​The rural economy is starting to shrink due to recession fears and other economic tensions, bankers said in a June survey.

For the first time in almost two years, the overall reading in the Rural Mainstreet Index​ fell below growth-neutral to 49.8%, its lowest level since September 2020, and down from May's 57.7.

“Much like the nation, the growth in the Rural Mainstreet economy is slowing,” said survey author Ernie Goss, a professor at Creighton University's College of Business in Omaha, Nebraska. “Supply chain disruptions from transportation bottlenecks and labor shortages continue to constrain growth.”

In the monthly survey of community bank presidents and CEOs in 10 states, the index ranges from 0 to 100, with a reading of 50.0 representing growth-neutral.

This month, bankers were asked about the likelihood of a recession within the next 12 months. More than 90% rated the probability at above 50%, while 7% indicated that it was below 50%.

The business confidence index, bankers’ expectations for the economy six months out, fell to 33.9, its lowest level since May 2020. Surging prices and recession fears resulted in the outlook’s lowest back-to-back readings since the beginning of the pandemic in April and May 2020.

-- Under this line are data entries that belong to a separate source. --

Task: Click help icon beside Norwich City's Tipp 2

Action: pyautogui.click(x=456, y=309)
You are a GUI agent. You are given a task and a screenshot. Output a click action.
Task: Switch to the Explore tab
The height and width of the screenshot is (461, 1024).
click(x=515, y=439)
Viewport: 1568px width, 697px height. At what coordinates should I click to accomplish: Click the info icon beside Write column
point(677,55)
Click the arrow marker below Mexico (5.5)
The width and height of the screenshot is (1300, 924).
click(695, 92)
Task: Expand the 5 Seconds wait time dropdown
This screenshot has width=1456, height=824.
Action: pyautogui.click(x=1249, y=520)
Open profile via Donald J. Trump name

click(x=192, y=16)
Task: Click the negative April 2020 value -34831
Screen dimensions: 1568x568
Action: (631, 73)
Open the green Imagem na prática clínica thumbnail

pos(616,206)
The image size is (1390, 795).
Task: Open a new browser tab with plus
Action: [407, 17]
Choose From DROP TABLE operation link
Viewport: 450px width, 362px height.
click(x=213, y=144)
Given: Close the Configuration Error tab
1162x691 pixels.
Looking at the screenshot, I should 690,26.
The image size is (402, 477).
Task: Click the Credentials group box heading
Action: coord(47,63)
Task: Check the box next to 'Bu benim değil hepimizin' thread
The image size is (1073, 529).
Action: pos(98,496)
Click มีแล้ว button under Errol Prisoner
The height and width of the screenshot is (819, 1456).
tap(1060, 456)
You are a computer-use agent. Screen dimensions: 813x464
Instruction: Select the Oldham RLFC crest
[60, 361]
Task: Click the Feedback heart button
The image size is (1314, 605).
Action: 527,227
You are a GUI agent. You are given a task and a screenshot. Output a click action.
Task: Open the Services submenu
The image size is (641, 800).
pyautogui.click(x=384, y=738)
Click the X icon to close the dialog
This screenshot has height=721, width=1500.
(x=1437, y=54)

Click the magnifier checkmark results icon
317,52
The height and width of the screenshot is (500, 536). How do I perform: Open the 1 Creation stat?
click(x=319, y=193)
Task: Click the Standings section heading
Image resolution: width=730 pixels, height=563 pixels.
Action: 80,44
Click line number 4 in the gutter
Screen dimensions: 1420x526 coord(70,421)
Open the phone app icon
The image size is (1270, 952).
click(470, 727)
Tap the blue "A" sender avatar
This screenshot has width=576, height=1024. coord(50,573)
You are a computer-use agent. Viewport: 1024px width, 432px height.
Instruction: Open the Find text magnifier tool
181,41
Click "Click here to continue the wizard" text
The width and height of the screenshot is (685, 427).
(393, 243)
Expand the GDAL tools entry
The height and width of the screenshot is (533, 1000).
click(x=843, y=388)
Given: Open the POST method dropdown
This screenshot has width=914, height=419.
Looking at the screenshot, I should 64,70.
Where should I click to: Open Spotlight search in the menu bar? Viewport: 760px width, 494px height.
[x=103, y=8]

Inflation and other economic pressures are causing more farmers to borrow to cover higher costs for energy, fertilizer and other expenses. This month, the loan volume index rose to 78.5, its highest reading since May 2019.

For the 21st straight month, the farm and ranchland prices continue to be above growth-neutral. This month, the price index rose to 76.8 from 72.0 in May.

“Over the past several months, the Creighton survey has registered the most consistent and strongest growth in farmland prices since the survey was launched in 2006,” it said.

The home-sales index dropped to a solid 55.4 from May’s 61.5. The retail-sales index for June sank to 48.2 from May’s growth-neutral 50.0.

“Rising energy prices and higher interest rates reduced home and retail sales on Rural Mainstreet,” said Goss.